European body seeks changes to trade-related regulations

The Nation | March 6, 2015

European body seeks changes to trade-related regulations

Sirivish Toomgum

The European Association for Business and Commerce has urged Thailand to revise trade-related regulations, improve the investment climate for various industries and adopt more innovation to make its economy competitive and attractive to foreign investment.

Improvement of trade-related standardisation and alignment with internationally accepted standards will enable Thailand not only to diversify its export products and expand its markets in Europe, but also to boost investor confidence and attract more investment from Europe to support innovation and R&D in the future.

The EABC, which acts as the voice of European businesses in Thailand, also proposed customs reforms for transparency and efficiency in customs procedures through clearer and more transparent policymaking and standardisation of rules and regulations among government agencies.

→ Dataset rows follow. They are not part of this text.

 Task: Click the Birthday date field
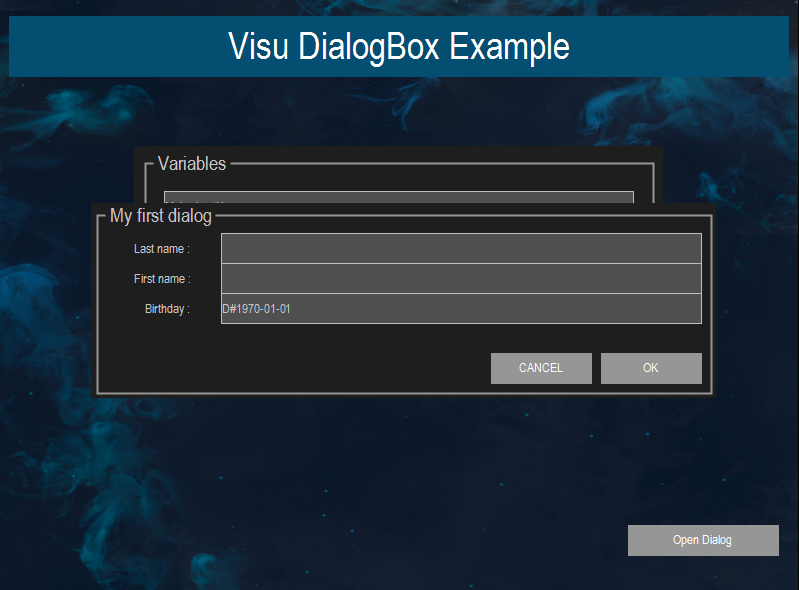click(x=461, y=309)
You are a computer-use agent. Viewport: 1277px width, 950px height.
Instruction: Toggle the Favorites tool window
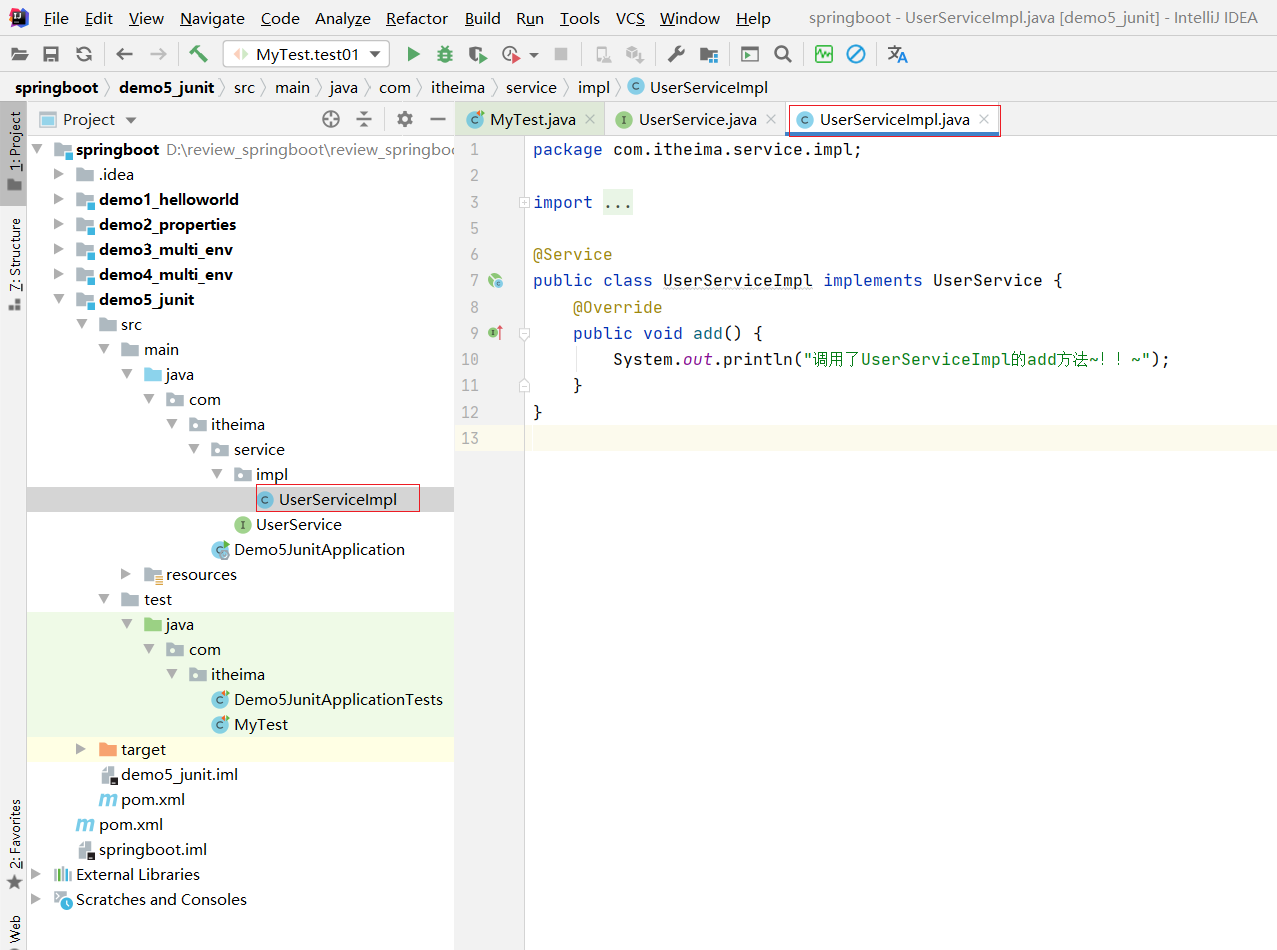(x=14, y=843)
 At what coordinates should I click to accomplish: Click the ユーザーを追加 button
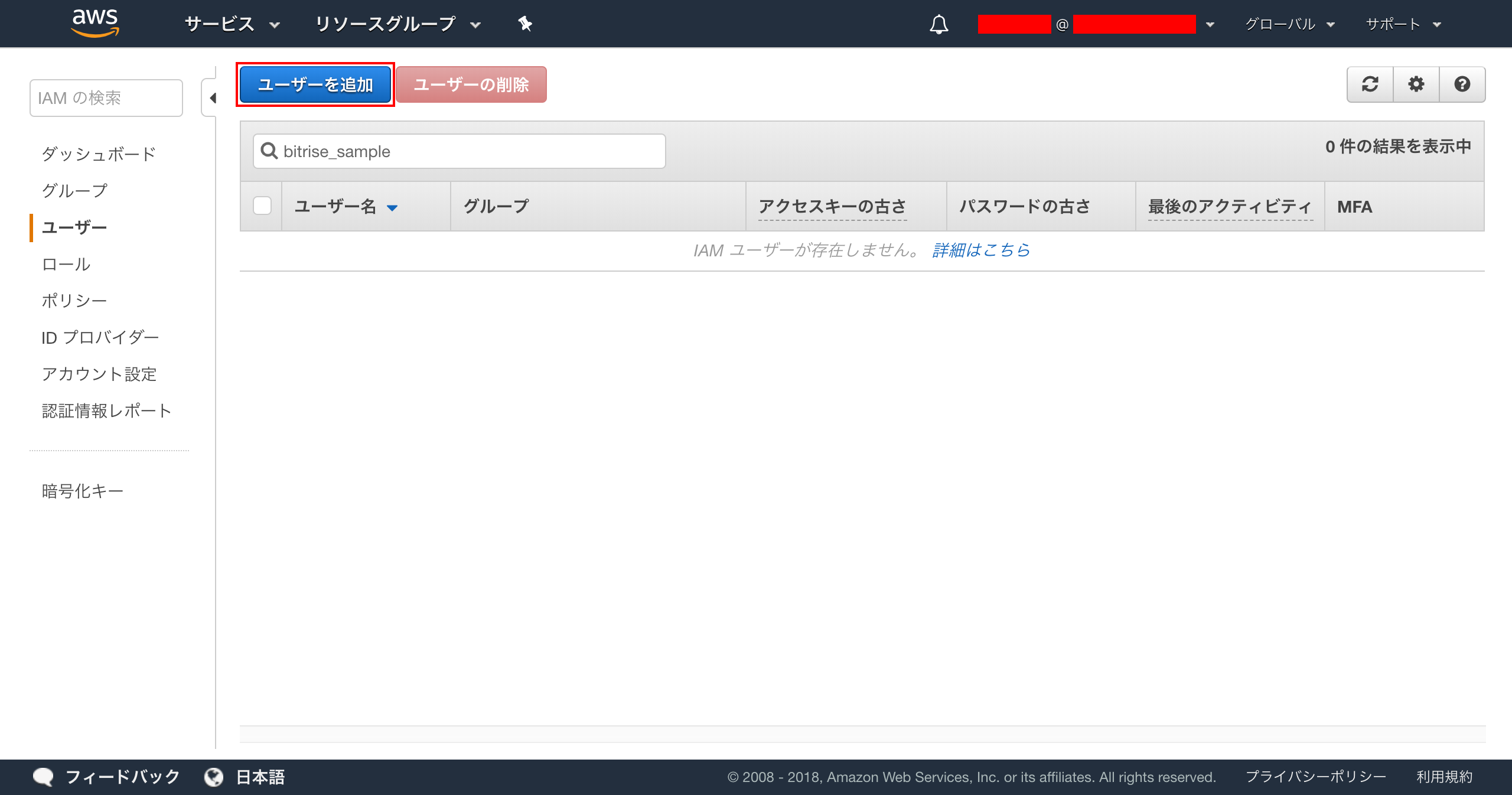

Another recommendation is further liberalisation of the services industry and relaxation of foreign ownership restrictions to encourage foreign investment and facilitate the transfers of technology, skills and expertise from the European Union (EU).

The EABC publicised all of its recommendations in its annual "European Business Position Paper: trade/investment issues and recommendations in support of a competitive economy in Thailand".

The paper is a source of information from the EU and European member states to facilitate cooperation with Thai policymakers and authorities.

At the launch of the paper yesterday, EABC president Rolf-Dieter Daniel said the EABC also wants to see a swift resumption of negotiations for the Thailand-EU Free Trade Agreement for mutual benefit.

The EABC would approach the European Commission and policymakers in Europe to convince them that the re-engagement of technical discussions regarding this FTA should be resumed.

This will enable European businesses to expand trade and investment in Thailand and also jumpstart the ailing Thai export sector.

After the military coup last May, the Thailand-EU FTA talks were suspended. The EU said last June that the EU and its member states will not sign the partnership and cooperation agreement with Thailand until a democratically elected government is in place.

"Thailand is facing challenges, due to economic turbulence, national instability and the increasingly competitive environment in regional and global markets, in developing a new strategy to maintain its attractiveness as a leading investment destination in Asean," said Lyn Kok, EABC vice president

"The FTA negotiations between Thailand and the EU can be one imperative factor that will bring mutual benefits to both economies. Gains from the completion of FTA negotiations are expected to improve Thailand’s social welfare and resource allocation, as Europeans can bring in capital, high technology, expertise, innovation and improvement in regulatory standards and procedures," she added.

"Thailand ranks as the third-largest trading partner of the EU, while the EU is the second-largest source of foreign direct investment to Thailand. The EU is willing to support and open its doors to innovative products from Thailand.

"However, regulatory difficulties for investing in Thailand still exist. Thailand needs to enhance transparency in policy-making and implementation of rules and regulations such as customs and other trade and investment restrictions," she said.

The EABC also called for the government to have a timely dialogue with it, particularly when new laws are being issued. The regulations of many ministries should be better aligned to ensure a much more favourable investment landscape for all investors.

Viriya Chongphaisal, the EABC representative, suggested that Thailand gear itself towards an innovation-driven economy with a greater infusion of innovation and technology into its products and services or manufacturing to add value to its exports and GDP.

The country should also eliminate technical barriers to trade that deny the market the entry of innovation.

Chularat Suteethorn, vice finance minister, said the government has initiated many reforms, such as comprehensive tax reform, to boost the country’s competitiveness and woo foreign investment.

The country also plans to develop new transport infrastructure while building up old transport and aviation systems.